One issue is keeping IDs unique when items could be created on different devices. I didn't know about UUIDs when I started this, so I used auto-incrementing IDs and wrote some convoluted code that runs on the central server to check new IDs uploaded from devices, change them to a unique ID if there's a conflict, and tell the source device to change the ID in its local database. Just changing the IDs of new records wasn't that bad, but if I create, for example, a new item in the contact table, then create a new related item in the event table, now I have foreign keys that I also need to check and update.
Eventually I learned that UUIDs could avoid this, but by then my database was getting pretty large and I was afraid a full UUID implementation would create a performance issue. So instead of using full UUIDs, I started using randomly generated, 8 character alphanumeric keys as IDs, and I left my existing code in place to handle conflicts. Somewhere between my current 8-character keys and the 36 characters of a UUID there must be a sweet spot that would eliminate conflicts without unnecessary bloat, but since I already have the conflict resolution code, it hasn't been a priority to experiment with that.
The next problem was that the history table was about 10 times larger than the entire rest of the database. This makes storage expensive, and any maintenance on the history table can be painful. Keeping that entire table allows users to roll back any previous change, but that started to feel like overkill. So I added a routine to the sync process where if the history item that a device last downloaded no longer exists in the history table, the server doesn't give it the recent history items, but instead gives it a file containing all the data for that account. Then I added a cronjob to delete history items older than 90 days. This means users can still roll back changes less than 90 days old, and if they sync at least once every 90 days, the updates will be incremental as before. But if they wait longer than 90 days, the app will replace the entire database.
That change reduced the size of the history table by almost 90%, so now maintaining the history table only makes the database twice as large instead of ten times as large. Another benefit of this system is that syncing could still work without the history table if needed -- like if I needed to do some maintenance that took it offline temporarily. Or I could offer different rollback time periods for accounts at different price points. And if there are more than 90 days of changes to download, the complete file is usually more efficient than the incremental format.

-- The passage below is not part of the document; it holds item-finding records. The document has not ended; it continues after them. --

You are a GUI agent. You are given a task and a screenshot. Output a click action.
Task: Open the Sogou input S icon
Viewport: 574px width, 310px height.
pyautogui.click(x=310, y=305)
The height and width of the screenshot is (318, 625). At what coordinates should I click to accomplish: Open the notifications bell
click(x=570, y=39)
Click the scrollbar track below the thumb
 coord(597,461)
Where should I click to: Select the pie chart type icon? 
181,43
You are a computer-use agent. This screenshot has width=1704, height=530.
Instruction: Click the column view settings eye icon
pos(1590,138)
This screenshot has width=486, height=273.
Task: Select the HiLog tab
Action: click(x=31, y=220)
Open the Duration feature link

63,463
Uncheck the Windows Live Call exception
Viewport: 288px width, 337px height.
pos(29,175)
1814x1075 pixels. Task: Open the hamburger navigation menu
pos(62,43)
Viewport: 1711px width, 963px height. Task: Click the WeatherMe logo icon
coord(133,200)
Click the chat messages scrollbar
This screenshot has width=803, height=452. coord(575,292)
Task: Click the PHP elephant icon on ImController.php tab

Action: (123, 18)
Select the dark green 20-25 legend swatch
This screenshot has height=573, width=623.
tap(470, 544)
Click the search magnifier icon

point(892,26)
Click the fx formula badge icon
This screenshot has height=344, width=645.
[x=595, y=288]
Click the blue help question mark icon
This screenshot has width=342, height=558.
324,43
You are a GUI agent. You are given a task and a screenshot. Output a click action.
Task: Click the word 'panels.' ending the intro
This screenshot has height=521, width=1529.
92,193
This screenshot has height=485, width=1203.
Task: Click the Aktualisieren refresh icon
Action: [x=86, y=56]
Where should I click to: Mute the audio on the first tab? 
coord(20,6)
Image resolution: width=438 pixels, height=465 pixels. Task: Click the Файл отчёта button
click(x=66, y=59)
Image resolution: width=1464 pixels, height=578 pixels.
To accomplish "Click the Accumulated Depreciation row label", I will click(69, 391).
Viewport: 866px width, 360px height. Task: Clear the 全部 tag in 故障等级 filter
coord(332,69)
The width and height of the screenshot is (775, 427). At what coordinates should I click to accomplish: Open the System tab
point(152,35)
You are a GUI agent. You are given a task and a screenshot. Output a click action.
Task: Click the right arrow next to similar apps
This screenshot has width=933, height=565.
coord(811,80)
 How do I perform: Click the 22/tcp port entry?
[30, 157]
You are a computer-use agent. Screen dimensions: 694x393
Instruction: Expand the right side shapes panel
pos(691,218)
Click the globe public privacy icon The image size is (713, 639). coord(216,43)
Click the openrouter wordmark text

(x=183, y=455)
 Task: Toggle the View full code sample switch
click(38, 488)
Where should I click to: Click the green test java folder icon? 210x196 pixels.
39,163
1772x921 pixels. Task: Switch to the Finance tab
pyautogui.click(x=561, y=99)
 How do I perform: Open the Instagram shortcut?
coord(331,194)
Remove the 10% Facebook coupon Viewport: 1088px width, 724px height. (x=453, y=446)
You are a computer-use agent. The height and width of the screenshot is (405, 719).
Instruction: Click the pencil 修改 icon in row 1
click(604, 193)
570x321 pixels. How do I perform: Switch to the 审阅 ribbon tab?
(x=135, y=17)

If I were starting over today, I'd skip the ID conflict checking and just aim for a key length that's sufficient to eliminate conflicts, with some kind of error checking just in case. (It looks like YouTube uses 11-character random IDs.) The history table and the combination of incremental downloads for recent updates or a full download when needed has been working well.
For delta (change) sync, you can use pubsub pattern to publish changes back to all subscribed clients, services like pusher can do this.
For database mirror, some web frameworks use a local mini database to sync server side database to local in browser database, partial synchronization is supported. Check meteror.
This page clearly describes mosts scenarios of data synchronization with patterns and example code: Data Synchronization: Patterns, Tools, & Techniques
It is the most comprehensive source I found, considering whole of delta syncs, strategies on how to handle deletions and server-to-client and client-to-server sync. It is a very good starting point, worth a look.